PASSAGE SHOWN —
Injection Therapy for Chronic Migraine, Excessive Sweating (HYPERHIDROSIS) and Involuntary Movements
Pain relieving, muscle relaxant injections (often used to smooth facial wrinkles) are indicated for a range of neurologic diseases, including spasmodic torticollis, dystonia, blepharospasm, hemifacial spasm, and chronic migraine. Injections of this medication can also be used to treat primary axillary hyperhidrosis (severe underarm sweating).
A clinical consultation is required to determine if your condition is likely to respond to injection therapy (“anti-wrinkle” muscle relaxant with ultrafine needles). Following consultation, and if eligible, you will be given detailed information about the procedure and any potential side effects. For particular conditions, muscles to be injected will be identified using electromyography (EMG) which records muscle activity.
Neurological conditions currently treated by injectable medication at Brighton Spine and Sports Clinic are as follows:
- Cervical dystonia (spasmodic torticollis)
- Chronic migraine
- Dystonic tremor
- Hemifacial spasm
- Primary axillary hyperhidrosis (excessive underarm sweating)
Detailed information can be found at:
www.headacheaustralia.org.au (chronic migraine)
www.astavic.org (spasmodic torticollis)
www.mydr.com.au/skin-hair/hyperhidrosis-excessive-sweating (excessive underam sweating)
Nerve Conduction Testing and EMG
Nerve Conduction Studies (NCS) are a diagnostic test used to evaluate the peripheral nerves and muscles. It can be helpful in evaluating weakness, muscle pain, numbness, and pins and needles. Common conditions referred for NCS include carpal tunnel syndrome, ulnar neuropathy and peripheral neuropathy. Sometimes Electromyography(EMG) will also be required, such as for evaluation of spinal nerve root compression, muscle disease, and acute traumatic nerve injuries.

TASKS AND EXERCISES —
**1.** According to the clinic page, what does electromyography (EMG) record?
**2.** Please carry the clinic page forward from its final sentence on nerve conduction studies and EMG.
The data that follows has no connection to the clinic page.

RECORDED DATA —

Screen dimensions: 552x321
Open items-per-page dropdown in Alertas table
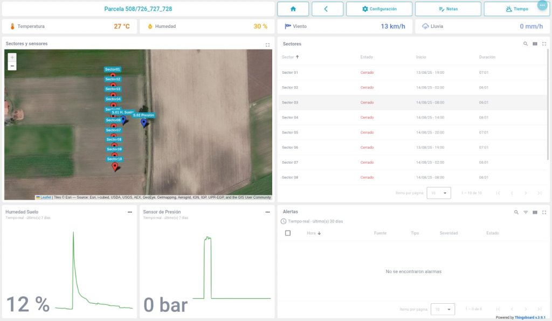(443, 309)
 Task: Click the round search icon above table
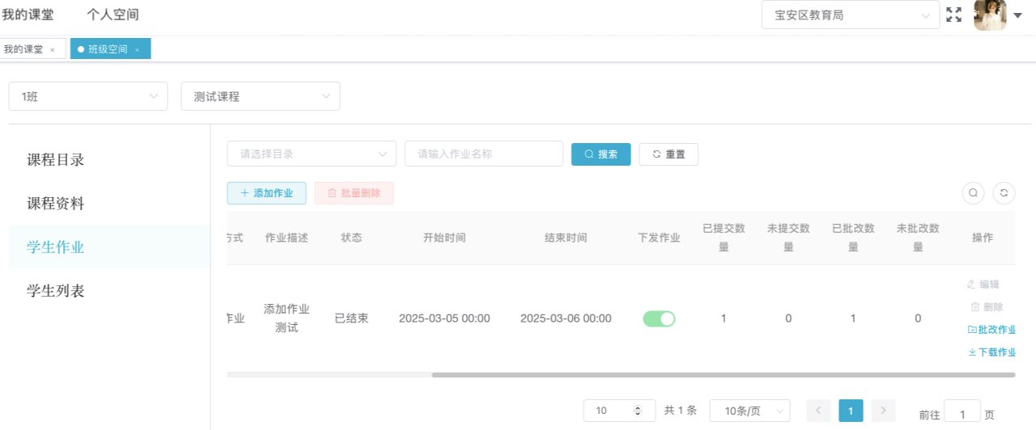974,193
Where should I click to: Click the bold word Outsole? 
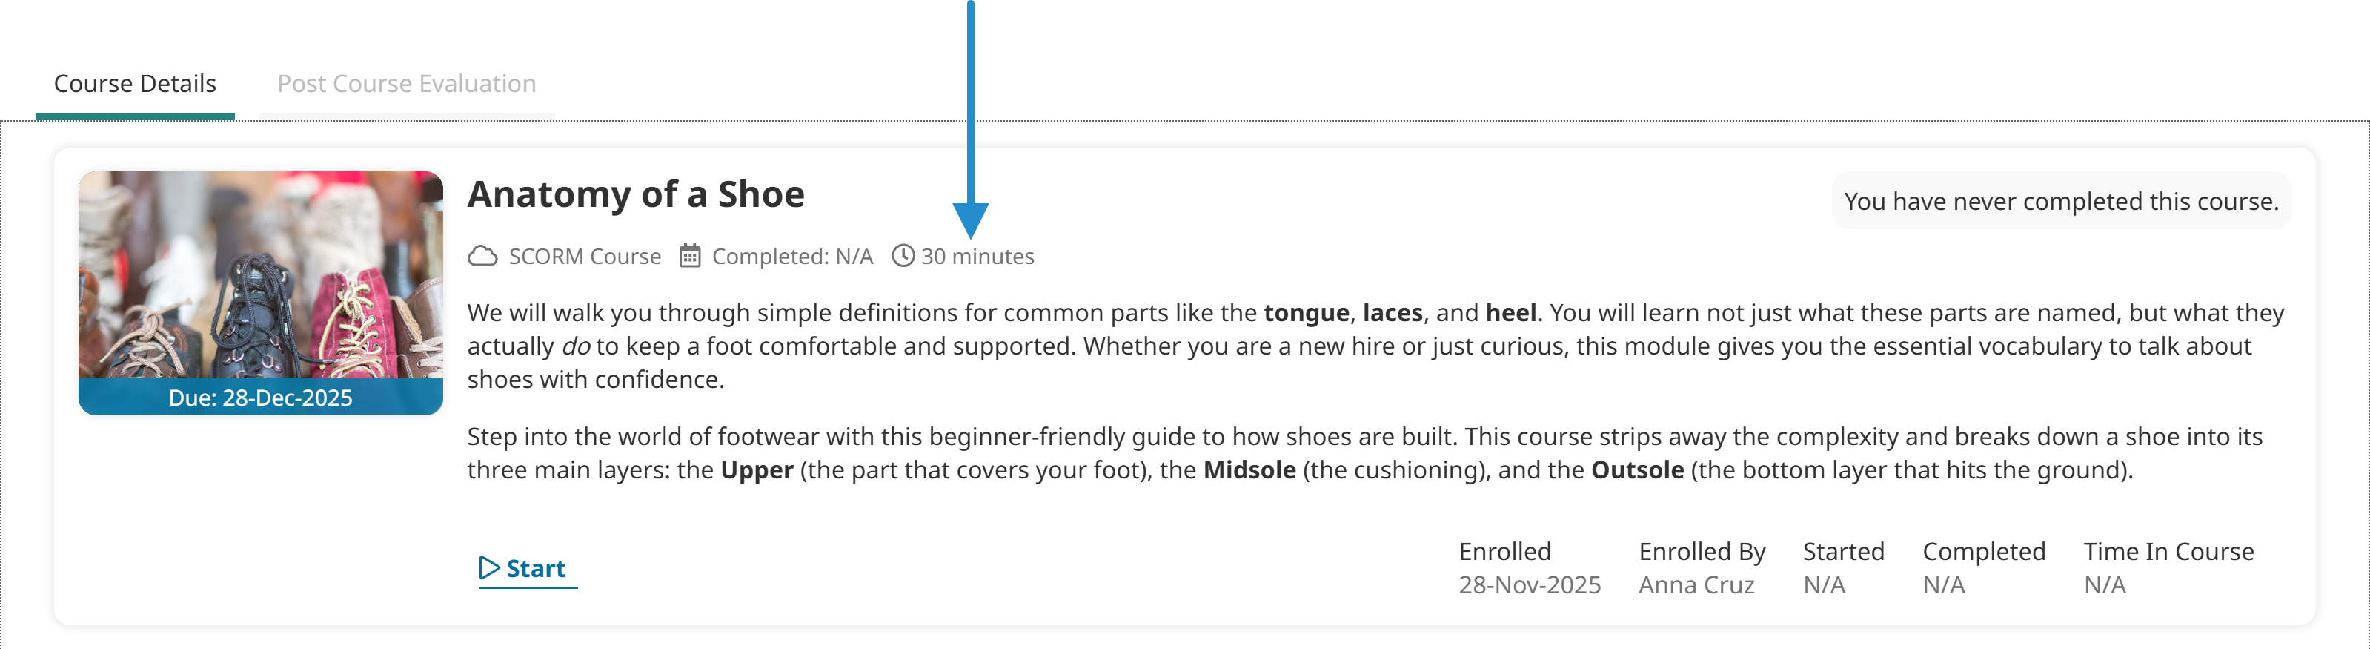1638,470
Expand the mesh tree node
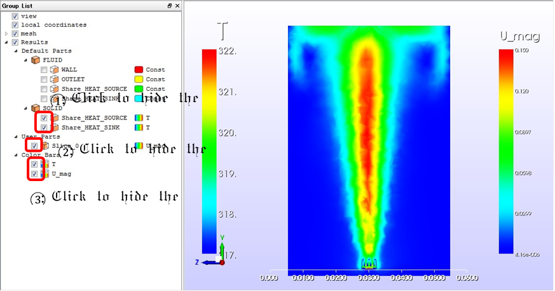This screenshot has width=555, height=291. pos(6,33)
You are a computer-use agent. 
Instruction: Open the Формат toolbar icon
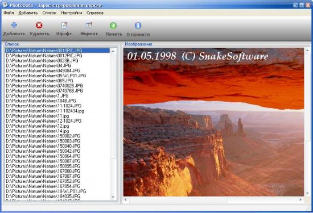89,26
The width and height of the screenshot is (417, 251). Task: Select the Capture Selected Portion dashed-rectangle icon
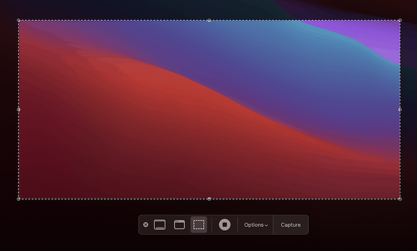199,225
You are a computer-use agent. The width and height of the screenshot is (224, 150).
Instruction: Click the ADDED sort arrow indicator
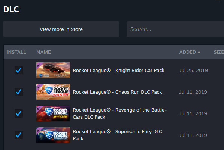(199, 52)
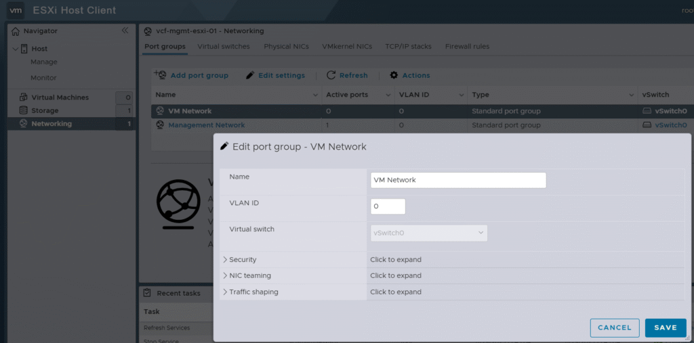Viewport: 694px width, 343px height.
Task: Collapse the Navigator panel with double-chevron icon
Action: [125, 31]
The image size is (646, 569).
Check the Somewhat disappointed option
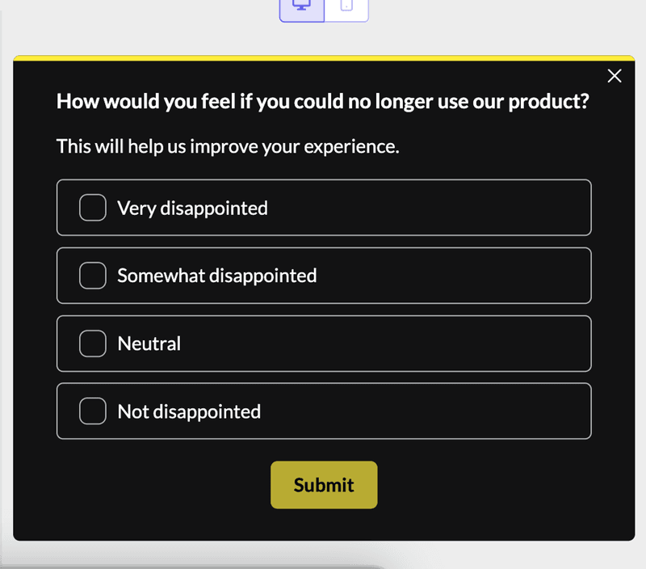coord(92,276)
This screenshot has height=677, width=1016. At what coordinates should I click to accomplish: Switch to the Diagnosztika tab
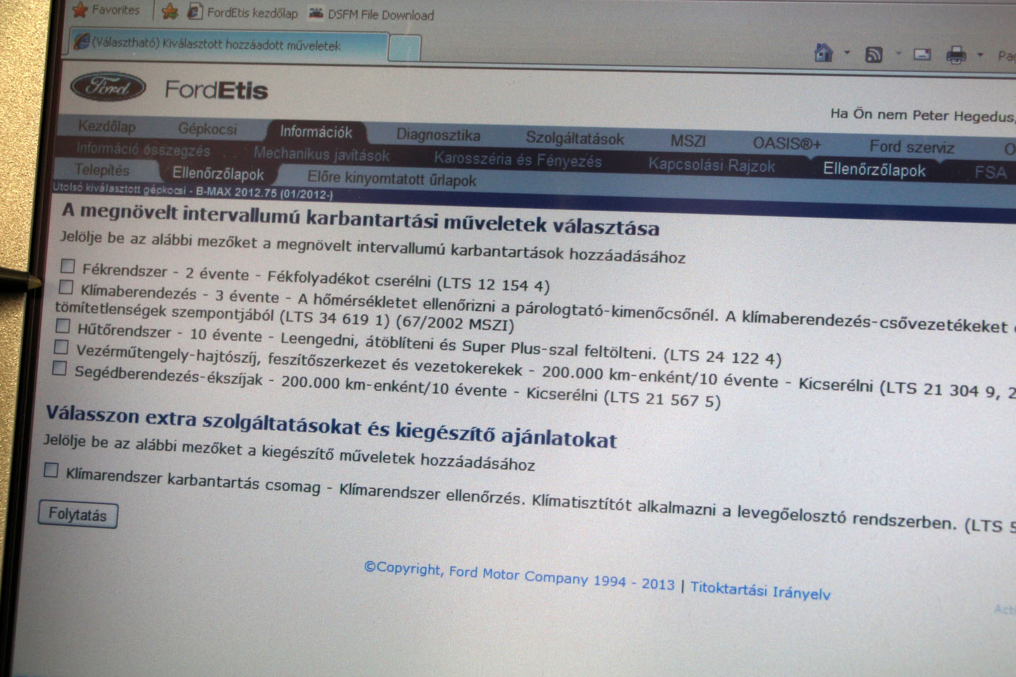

TASK ANSWERS —
**1.** Muscle activity.

**2.**
Nerve conduction studies involve stimulating the nerves on the surface of the skin and recording from either nerves or muscles. This causes a tingling/throbbing/tapping sensation and may cause the muscle to twitch. There are no side effects or after-effects and most patients find the test to be only mildly uncomfortable. If EMG is required, a fine disposable needle will be inserted into several muscles and recordings of the muscle activity is made. This is not required in most cases but may be indicated for investigation of muscle disease, and also for some generalized or focal nerve disorders. Rarely this results in a bruise or small haematoma (collection of blood) at the site of needle insertion, which will resolve spontaneously. Please advise Dr. Kiers if you are on blood thinning medication.
Dr. Kiers will issue a report at the end of the test. This should be taken back to your referring doctor for further discussion regarding diagnosis and treatment.